=== Provided passage ===
<<<<

# private instruction



## Runs With Fire (Apr 26, 2015)

I am a first, soon to be second dan.  I am considering private lessons.  What would be an acceptable rate to charge/ pay for quality private lessons?  What have you charged/ payed?


----------



## Andrew Green (Apr 26, 2015)

Have a look at personal trainers and what they charge in your area, if you are dealing with kids maybe look at private tutor rates.

If you're intention is a income, you're probably $60+ / hour.  If it's just a hobby and beer money you can charge what ever you want.  Group classes generally work out to somewhere around $12-20 / class in a commercial facility, private lessons should obviously be a fair bit more.


----------



## Tony Dismukes (Apr 27, 2015)

You've got a couple of things that go into the question of "what is an acceptable rate?"

1) What will the market bear? How much demand is there for the material you have to teach? How much demand is there for *you* specifically? How much competition do you have?

2) How much do you have to charge for it to be worth your time and energy? (This is a personal question that only you can answer.)

If the answers to #1 and #2 overlap, then congratulations! You're in business.

I currently charge $50/hour for private lessons. Factors that go into that rate are as follows:

I have 33 years of martial arts experience + black belts in BJJ and a couple of other arts.
I have a reputation as being a relatively good instructor.
I am not a great competitor or tournament champion.
I teach out of a school that has several BJJ black belts as well as other skilled instructors.
Our student base is not particularly wealthy, so $50 is a significant chunk of change.
I have not spent much time or effort marketing myself as a private instructor.
I have a regular day job that pays the bills
I enjoy teaching.


----------



## TSDTexan (Jul 19, 2015)

Tony Dismukes said:


> You've got a couple of things that go into the question of "what is an acceptable rate?"
> 
> 1) What will the market bear? How much demand is there for the material you have to teach? How much demand is there for *you* specifically? How much competition do you have?
> 
> ...




Question... What if any application does Ho Sin Sul bear in anti-grappling? As a BB in BJJ, you are right where I want to be. After 22 years working in TSDMDK, and just now heading to the mats, I am very curious.


----------



## ChrisN (Jul 19, 2015)

There has been some good points made here so I’ve just go a couple to add. 
First off you need to cover your costs. If you’re training in an equipped salie or someone’s back yard will make a huge difference to what you can charge. 
What’s the insurance? 
How much is your time worth? 
All thing to consider.

>>>>

=== Records shown ===

<<<<

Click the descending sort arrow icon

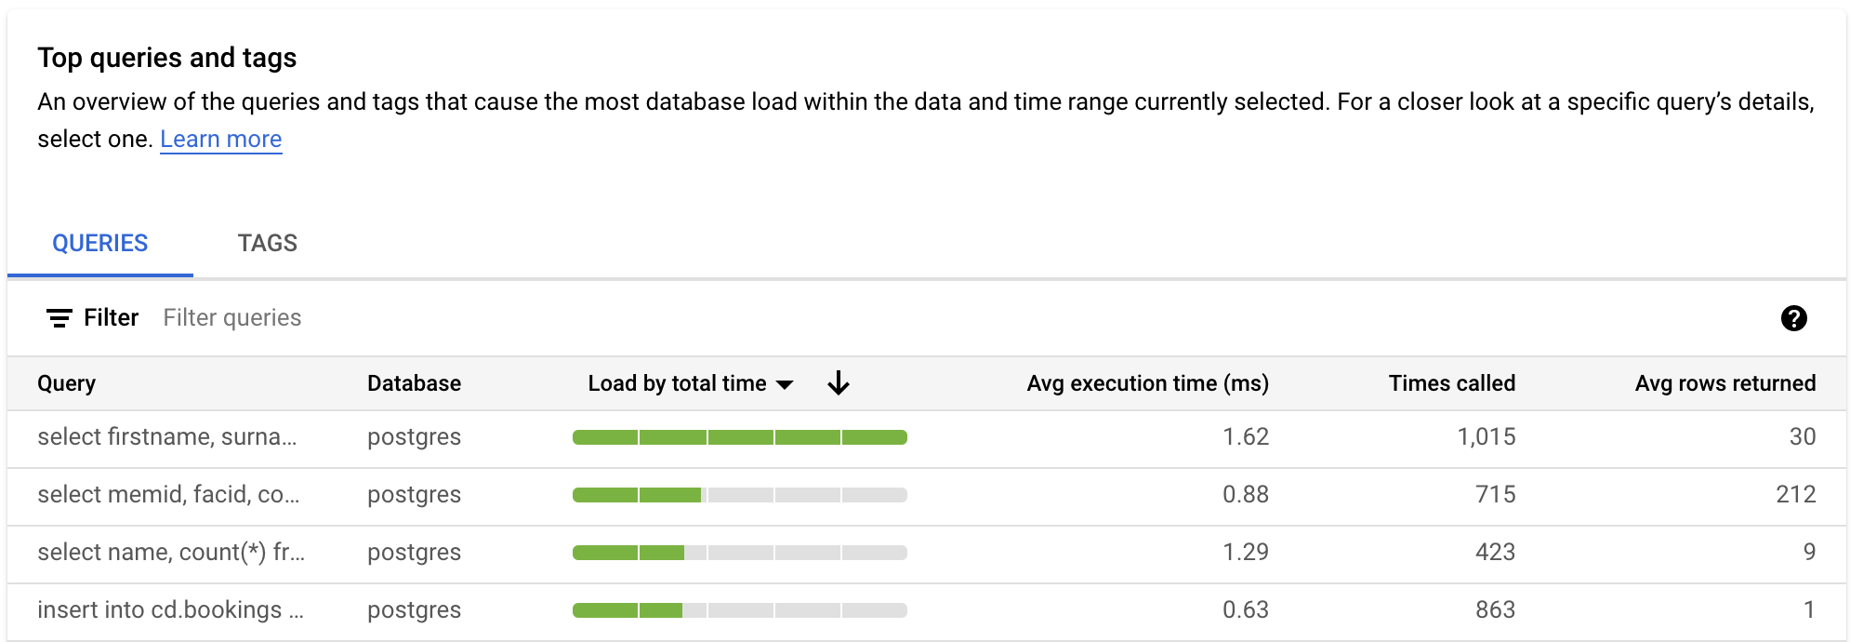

>>>>
<<<<

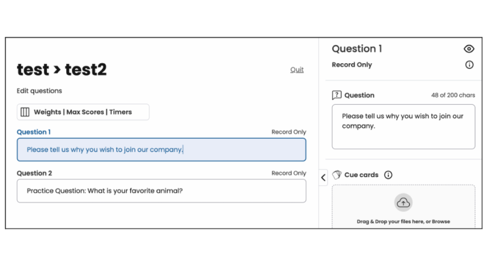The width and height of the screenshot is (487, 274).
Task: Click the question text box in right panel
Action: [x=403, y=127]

>>>>

Write what comes next in the forum thread on rates for private martial arts lessons, starting from the point where it stops. The material isn't needed for anything asked here.

----------



## Tony Dismukes (Jul 19, 2015)

TSDTexan said:


> Question... What if any application does Ho Sin Sul bear in anti-grappling? As a BB in BJJ, you are right where I want to be. After 22 years working in TSDMDK, and just now heading to the mats, I am very curious.



By Ho sin Sul, you mean stuff like this?















(Apologies if these aren't good examples. They seem to be typical of the sort of things I've seen in TKD schools in the past.)

Firstly, I would consider these techniques to be basic grappling (sometimes with some strikes mixed in) rather than "anti-grappling."

Secondly, training grappling this way is pretty much equivalent to those striking drills where the "attacker" throws a lunge punch that comes up 6 inches short of the target at full extension, then stands there frozen with the punch outstretched while the defender demonstrates a whole sequence of counterattacks. When the "attack" is that far from anything resembling a real threat, it's hard to develop useful skill even if the techniques are valid.

To elaborate - if a grappler grabs you, it's not a static position where he's waiting around for you to demonstrate your technique. He's going to be actively working to break your balance and structure and he's going to react to whatever you are doing. He's working to disrupt whatever techniques you are attempting. He may be pulling you to a bad angle to set up strikes or takedowns. If you start breaking his grip, he may be already transitioning to a new one. He may be anticipating your escape and using it to set up his next attack.

I'm not saying that you have to do full-out live grappling all the time. However, even when you are drilling techniques in isolation you need to understand the realistic context and energy and intention behind the attacks you are drilling against.

I'm sure there are TKD practitioners out there who train Ho Sin Sul techniques in a realistic and practical way. Unfortunately stuff like the videos above seem to be much more common from what I've seen.


----------



## TSDTexan (Jul 19, 2015)

Well, setting aside tkd, which arguably is a sport and returning to KMA combat styles that are taught to LEOs... And the like... The Ho Sin Sul types I am talking about are lapel and collar grabs defenses, and wrist grab fighting...
These were drilled until the became purely reflex, at places like Osan Air Base, in the 1950s.

If you have to think about "um, he grabbed my left GI collar with his right hand so I am supposed to pivot while dropping into a front stance with my right leg back, while striking his elbow with my left while seizing his contact hand's wrist with with an overhand grip" the fight was over before the lapel was grabbed.

I am talking about, peripheral vision sees a hand approaching the collar/lapel... And the hand graps the collar lapel... And the attacker finds himself in a great deal of pain, armbarred, or such... And is thinking to himself, maybe I shouldn't have done that.

The last video at 1:01 has what I am talking about at a super slow speed.

Drilled to the degree of blinking and breathing.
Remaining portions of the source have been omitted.